> _Exercise instructions_
Filter these entries down to the lines that hold the word "size", and show each of them.

> _Listed records_
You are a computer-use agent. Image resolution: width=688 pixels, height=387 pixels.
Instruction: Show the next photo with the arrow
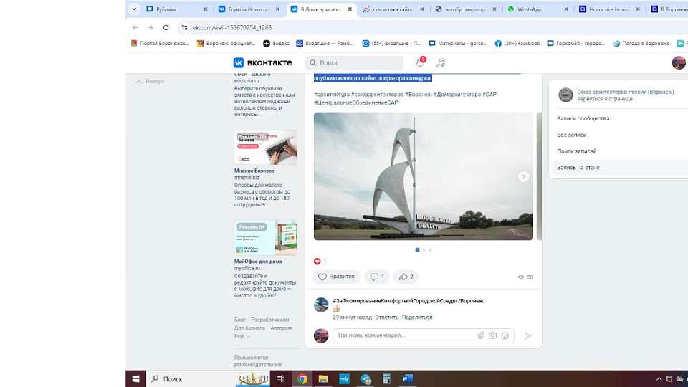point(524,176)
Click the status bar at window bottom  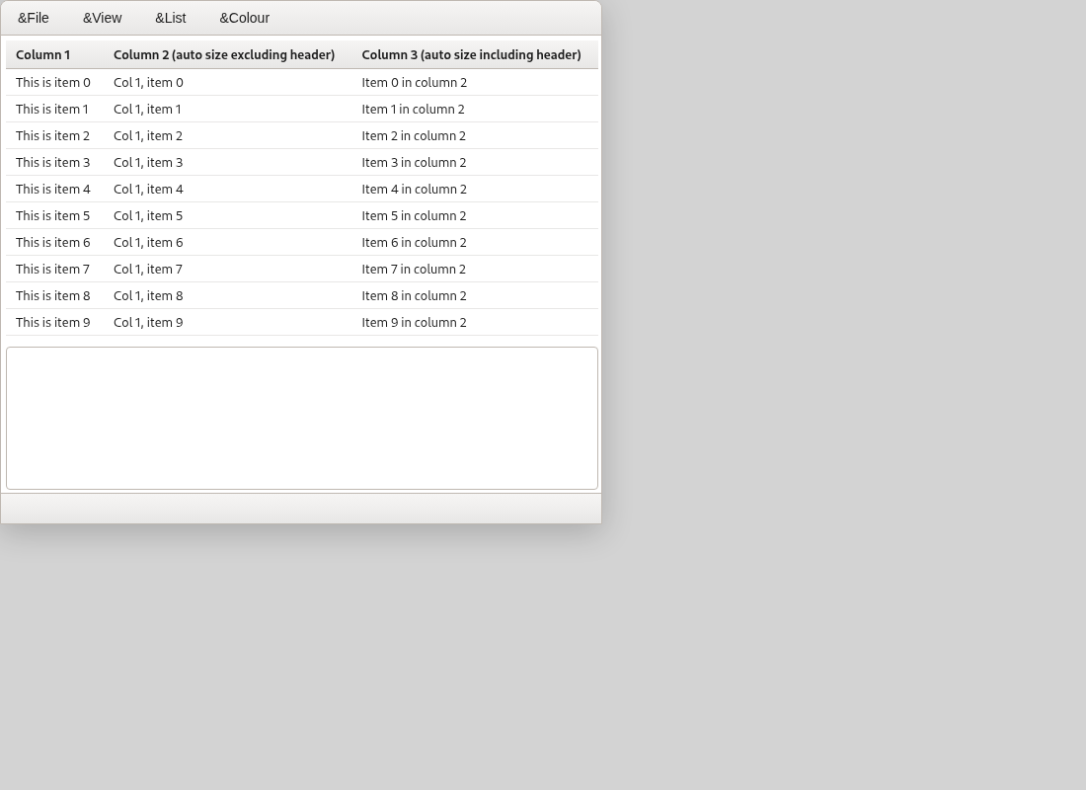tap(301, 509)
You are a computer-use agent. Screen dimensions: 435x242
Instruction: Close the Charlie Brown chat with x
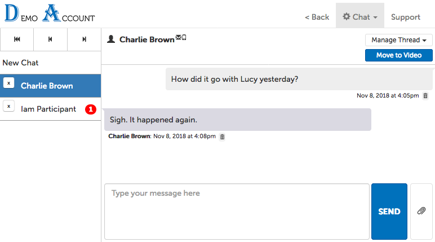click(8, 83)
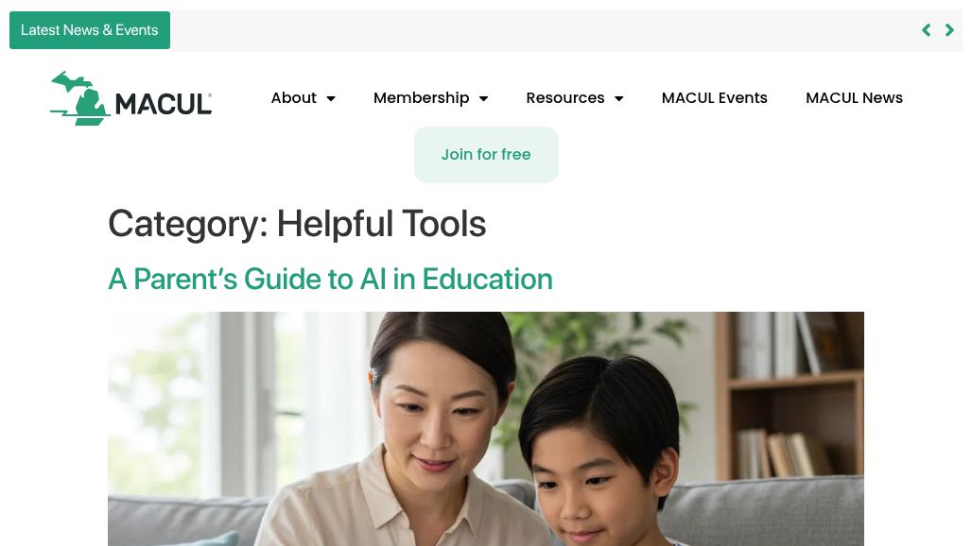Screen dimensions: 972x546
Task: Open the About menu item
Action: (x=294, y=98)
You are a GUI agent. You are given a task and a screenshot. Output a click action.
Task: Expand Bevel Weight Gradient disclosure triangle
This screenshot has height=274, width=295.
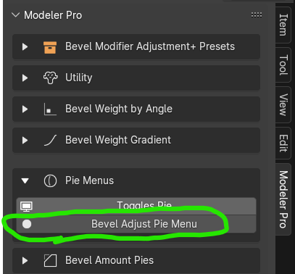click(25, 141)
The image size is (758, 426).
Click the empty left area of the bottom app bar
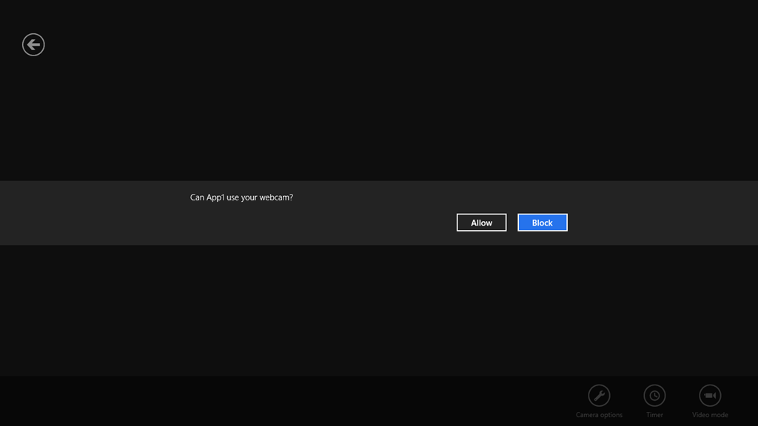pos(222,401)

==

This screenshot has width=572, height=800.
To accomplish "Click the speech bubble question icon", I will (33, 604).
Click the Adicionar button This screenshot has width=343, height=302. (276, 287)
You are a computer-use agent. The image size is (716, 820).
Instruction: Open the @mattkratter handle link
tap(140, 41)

> _Task answer_
The image size is (758, 426).
You are a computer-use agent. The image size is (716, 820).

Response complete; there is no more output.